Oscillatory electrical activity is regarded as a hallmark of the pancreatic beta cell glucose-dependent excitability pattern. Electrophysiologically recorded membrane potential oscillations in beta cells are associated with in-phase oscillatory cytosolic calcium activity ([Ca(2+)]i) measured with fluorescent probes. Recent high spatial and temporal resolution confocal imaging revealed that glucose stimulation of beta cells in intact islets within acute tissue slices produces a [Ca(2+)]i change with initial transient phase followed by a plateau phase with highly synchronized [Ca(2+)]i oscillations.

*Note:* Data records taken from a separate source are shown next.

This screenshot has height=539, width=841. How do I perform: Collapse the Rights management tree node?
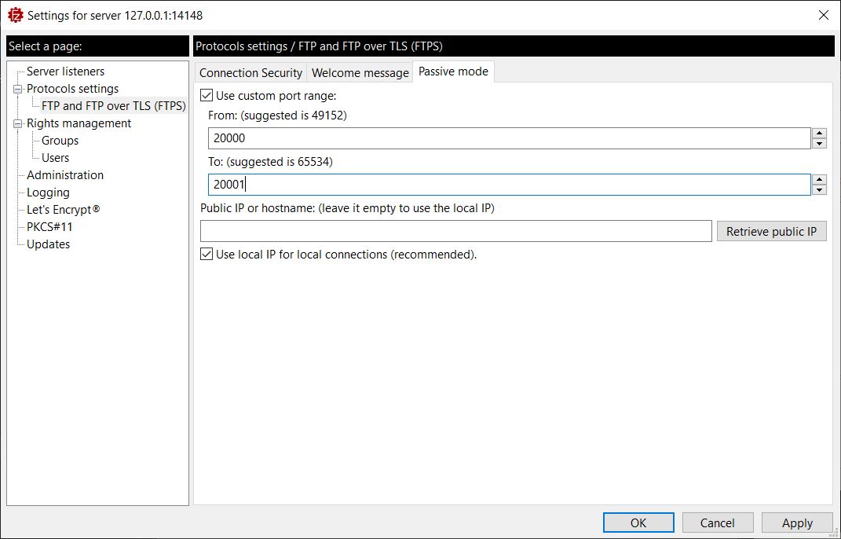18,123
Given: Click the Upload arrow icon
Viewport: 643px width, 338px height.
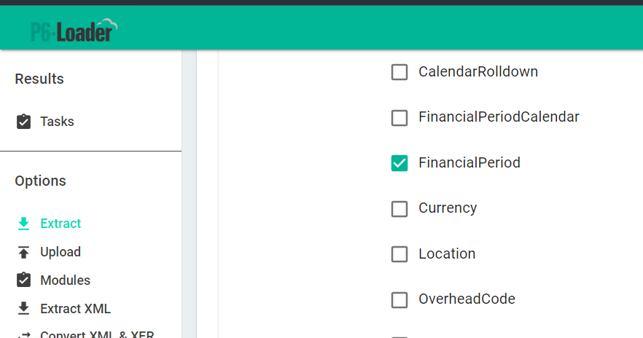Looking at the screenshot, I should [x=24, y=252].
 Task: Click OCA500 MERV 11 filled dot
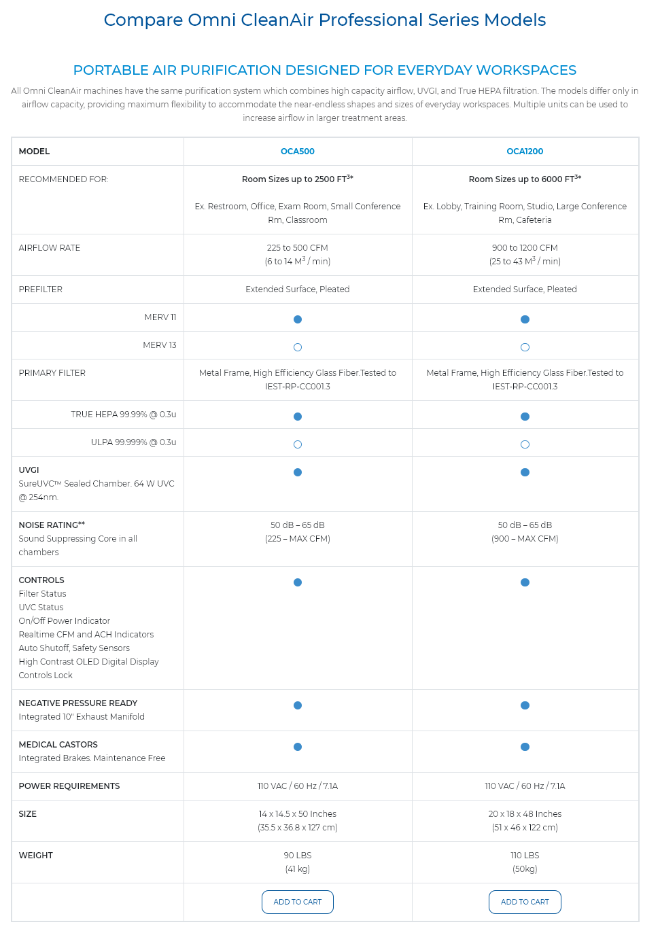(x=298, y=319)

Here, we aimed to correlate the plateau [Ca(2+)]i oscillations with the oscillations of membrane potential using patch-clamp and for the first time high resolution voltage-sensitive dye based confocal imaging. Our results demonstrated that the glucose-evoked membrane potential oscillations spread over the islet in a wave-like manner, their durations and wave velocities being comparable to the ones for [Ca(2+)]i oscillations and waves. High temporal resolution simultaneous records of membrane potential and [Ca(2+)]i confirmed tight but nevertheless limited coupling of the two processes, with membrane depolarization preceding the [Ca(2+)]i increase. The potassium channel blocker tetraethylammonium increased the velocity at which oscillations advanced over the islet by several-fold while, at the same time, emphasized differences in kinetics of the membrane potential and the [Ca(2+)]i. The combination of both imaging techniques provides a powerful tool that will help us attain deeper knowledge of the beta cell network.